Sheffield United manager Neil Warnock led the Blades to a famous win over Nottingham Forest when the two clubs last met in a Championship play-off semi-final 19 years ago
‘When I look back now, it was one of the best atmospheres I ever played in,’ the Blades goalkeeper, Paddy Kenny, told Sportsmail as he reflected on the 5-4 aggregate win, masterminded by Neil Warnock.
Michael Brown, who scored United’s first goal told the BBC he loved the fixture during his four years with the club and was looking forward to this game.
‘It has a history and a bit of spice to it,’ recalled Brown. Saturday’s encounter will be no different.
Goalkeeper Paddy Kenny was a member of the Blades team that beat Forest that day in 2003
Sheffield and Nottingham have an unusual and lesser-known rivalry in British football, but it is no less visceral for that.
It is not born of local competition, since 32 miles of the M1 separate the two cities. There is no religious legacy, like Rangers and Celtic, or class war. This is an enmity that can be traced to a national coal mining dispute in the 1920s and is still rooted in the hostility of the 1984 miners’ strike. It lives on in the memory of older fans – and in folklore for the rest.
In both strikes, Notts miners took their own path and elected to work, while Yorkshire and the rest of the country downed tools with deep-seated resentment towards the East Midlands’ men.
As a result, perhaps victory is always a little sweeter in this fixture, which still echoes the divisions of the past in the Blades’ chants of ‘Scab, scab, scab!’ and ‘Who let the miners down?’ Swiftly followed by, ‘You did? You did!’

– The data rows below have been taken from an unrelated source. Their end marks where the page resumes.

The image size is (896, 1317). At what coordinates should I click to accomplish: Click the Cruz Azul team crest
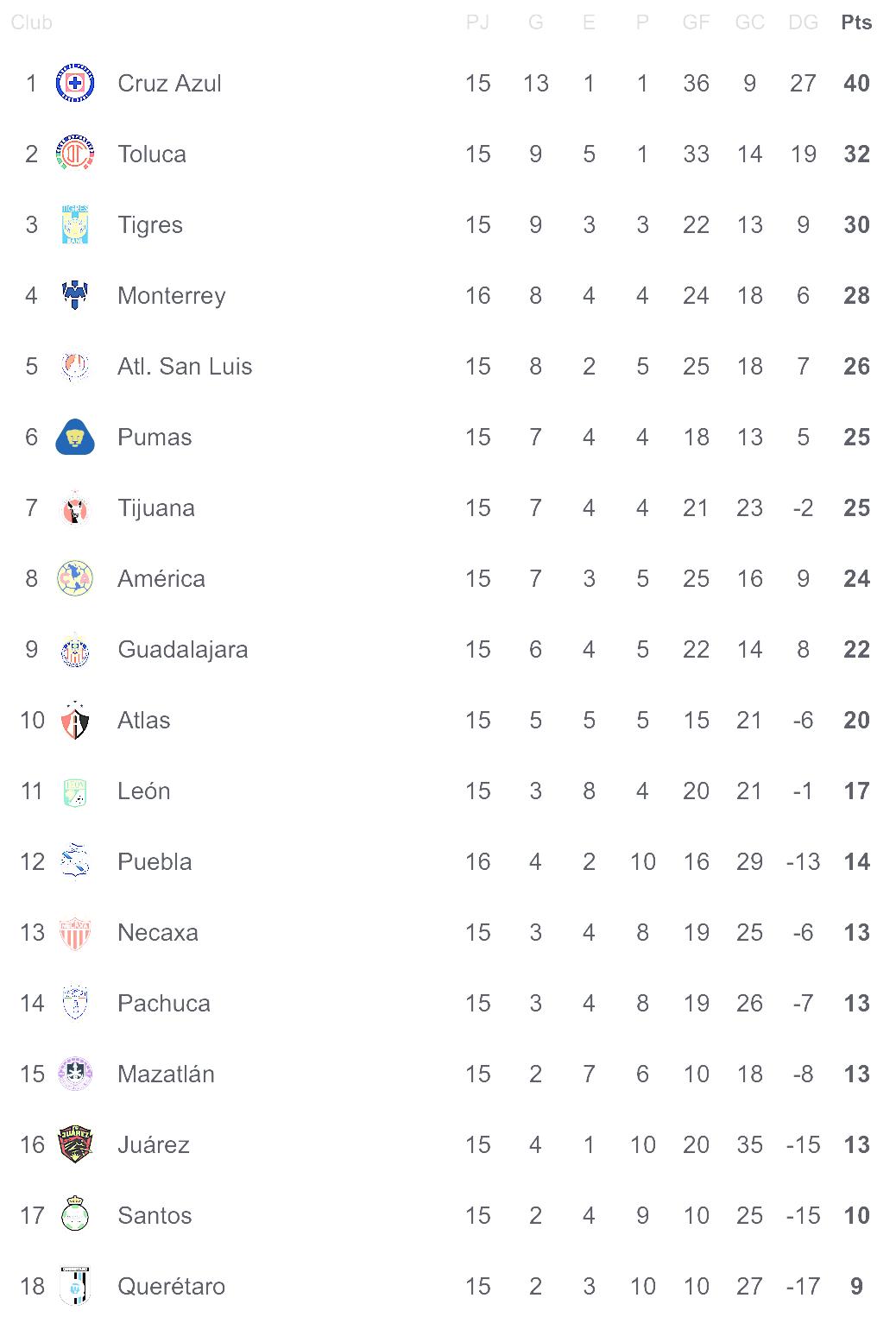(x=75, y=84)
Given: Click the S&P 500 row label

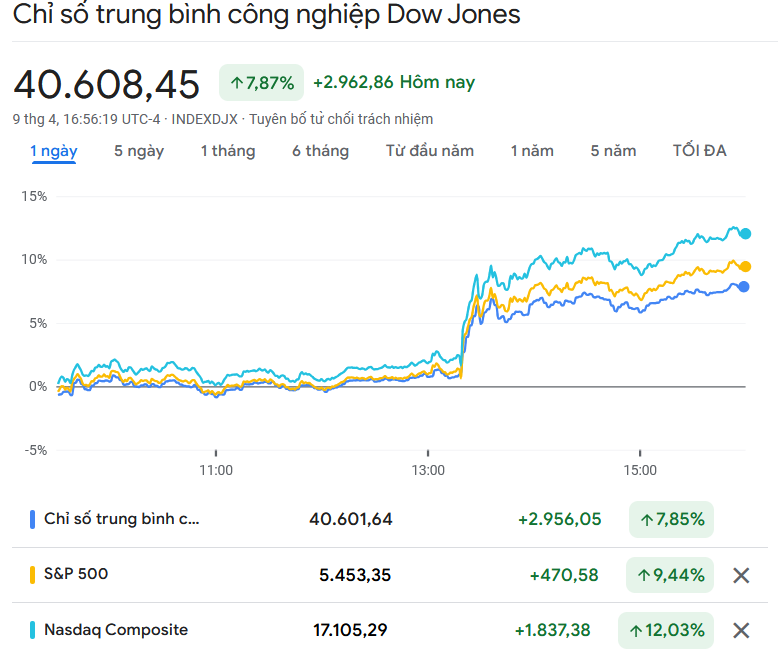Looking at the screenshot, I should pyautogui.click(x=76, y=574).
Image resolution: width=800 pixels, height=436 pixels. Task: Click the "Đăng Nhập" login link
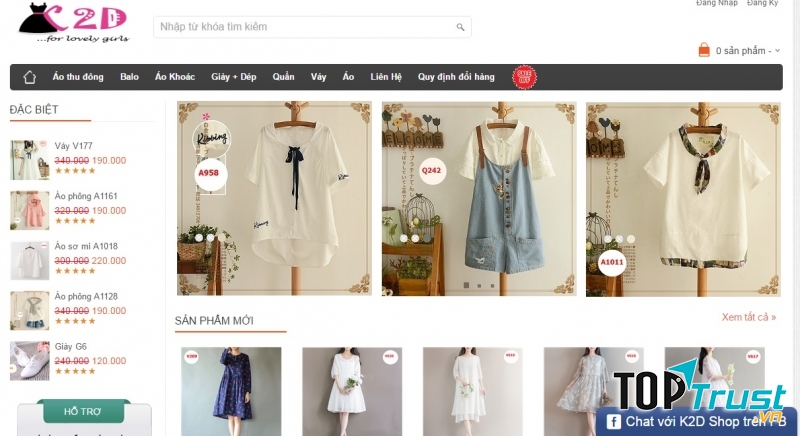pyautogui.click(x=716, y=4)
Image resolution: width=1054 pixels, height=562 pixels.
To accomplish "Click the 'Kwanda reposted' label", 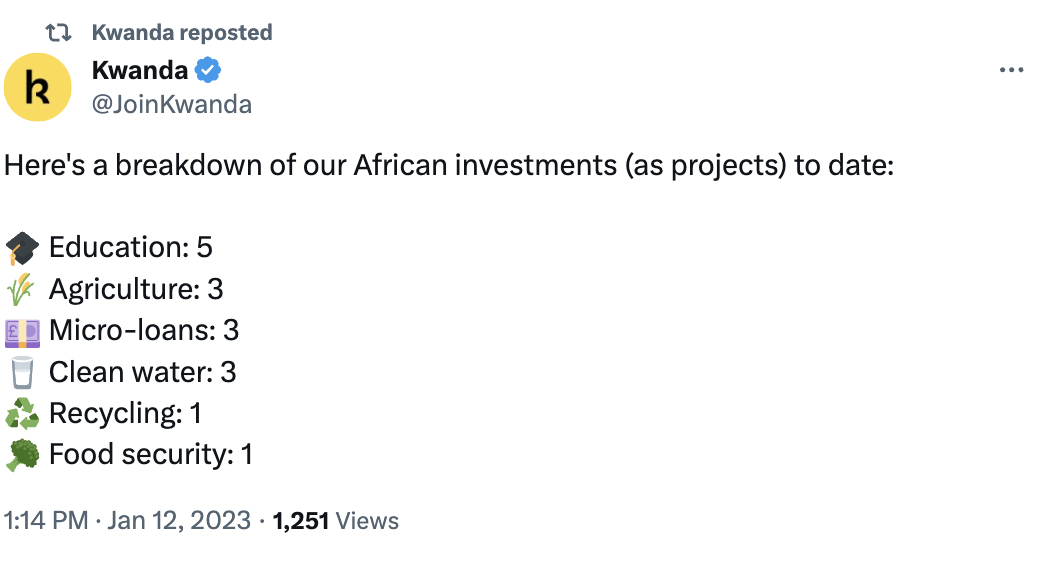I will (x=182, y=33).
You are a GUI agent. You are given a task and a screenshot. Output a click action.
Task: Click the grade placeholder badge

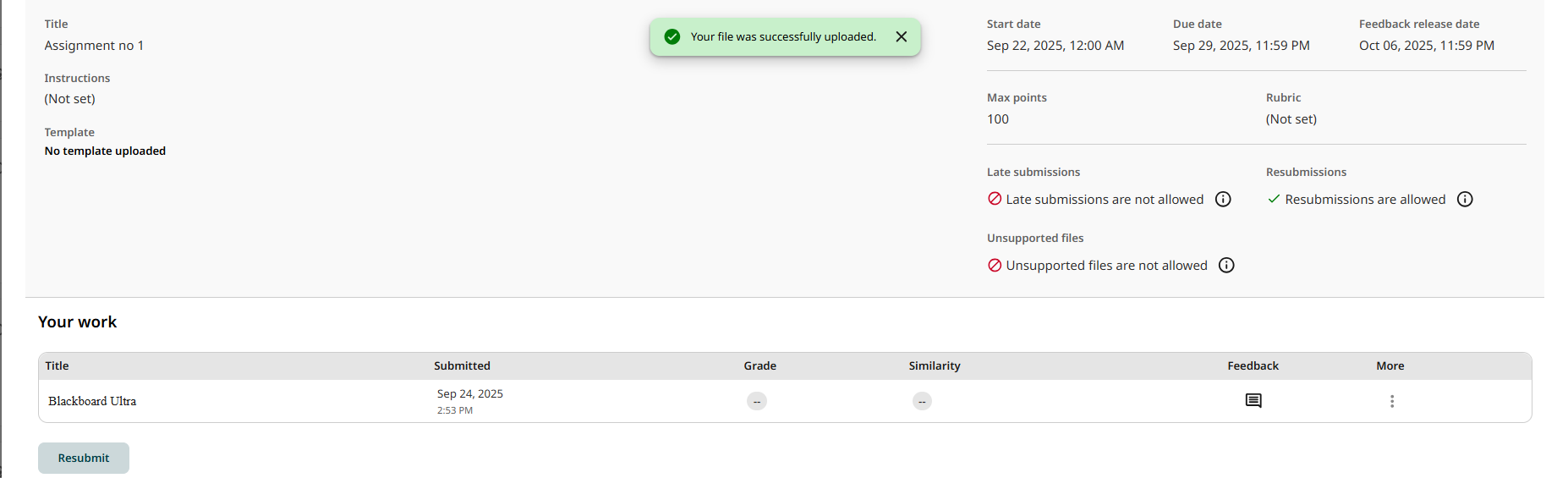757,401
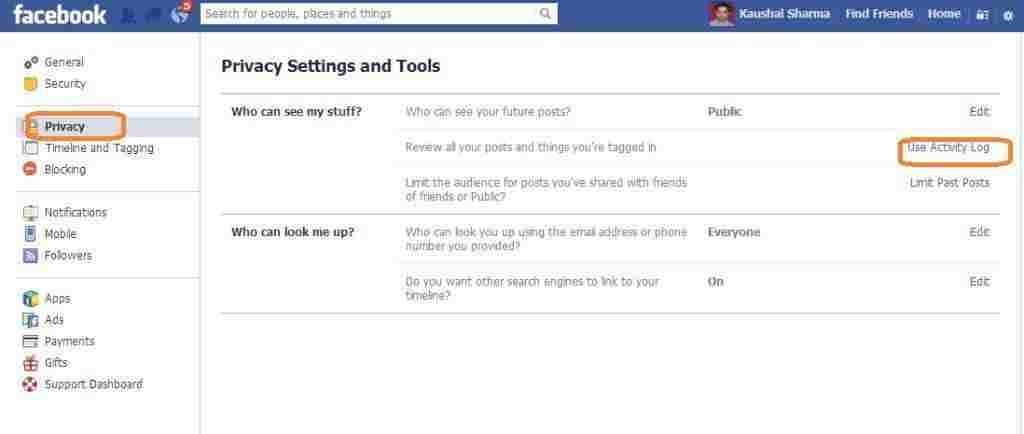
Task: Open globe notifications icon with red badge
Action: pyautogui.click(x=180, y=14)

Mineworkers in Nottinghamshire voted to carry on working, splitting the local workforce
‘Actually, I am not sure if they are referring to the 1984-85 miners’ strike or the 1926 miners’ strike, because the enmity goes far back,’ joked Amanda Ball, a principal lecturer in journalism and public affairs at Nottingham Trent University, and a lifelong Blades’ fan.
‘There is more of an edge, if it is Forest,’ added Ball, who admits it will mean a little more beating their Nottingham rivals, compared to the other play-off contenders, Huddersfield Town and Luton.
‘But it is not just Sheffield United,’ she explained. ‘It is the same chants when any of the Yorkshire teams play Forest.’
The 1984 strike was a violent and bitter year-long dispute which saw coal miners across the UK walkout after the National Coal Board announced its intention to close 20 pits, which would cost 20,000 jobs.
The strike, which involved more than 200,000 miners nationwide, began at the Cortonwood colliery, near Rotherham, in South Yorkshire and pitched Conservative Prime Minister Margaret Thatcher against the trade unions.
Within days, the vast majority of men in almost every coalmining county responded to the strike call, but ultimately the Nottinghamshire coalfield kept working.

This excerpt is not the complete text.